§ **Problem statement**:
Please copy the part of the passage on design critique below that opens with the words containing "After all this" and closes with "a Web design.", keeping every word unchanged.

*** Quoted passage ***

Learning the principles of usability, user interface, typography, visual design and so on is something every Web designer should work towards. This understanding will give you some of the language and criteria you need to effectively criticize. The rest is effort.

In addition to my research, I’ve spoken to many other designers about what makes for a useful critique. While one would expect many of the answers that were given, most people believe that it depends largely on engaging with the design and the designer, on having a conversation with them. I’ve noticed a lot of this happening in Dribbble9, a great community for designers that’s currently in beta. I have a few invitations, which I’ll give to those with the best comments. Just note in your comment that you’re interested in the Dribbble invitation.

After all this research and reflection, I’ve come to define a good critique as one that takes a gut reaction, applies context and understanding to it, and then communicates that in a constructive, conversational way.

To this end, I’ve formulated some simple rules for judging a Web design.

*** Dataset records ***

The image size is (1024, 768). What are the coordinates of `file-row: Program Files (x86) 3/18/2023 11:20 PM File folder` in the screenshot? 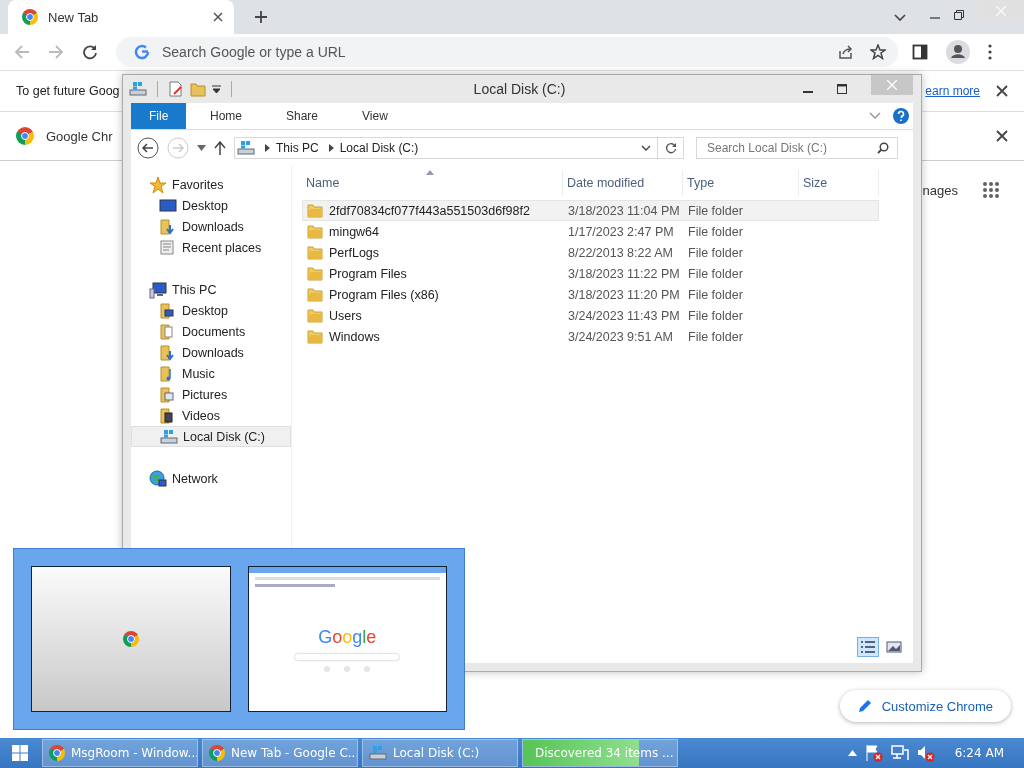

***
*** Dataset records ***

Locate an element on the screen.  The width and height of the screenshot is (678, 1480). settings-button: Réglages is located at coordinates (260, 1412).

***

§ **Task output**:
After all this research and reflection, I’ve come to define a good critique as one that takes a gut reaction, applies context and understanding to it, and then communicates that in a constructive, conversational way.

To this end, I’ve formulated some simple rules for judging a Web design.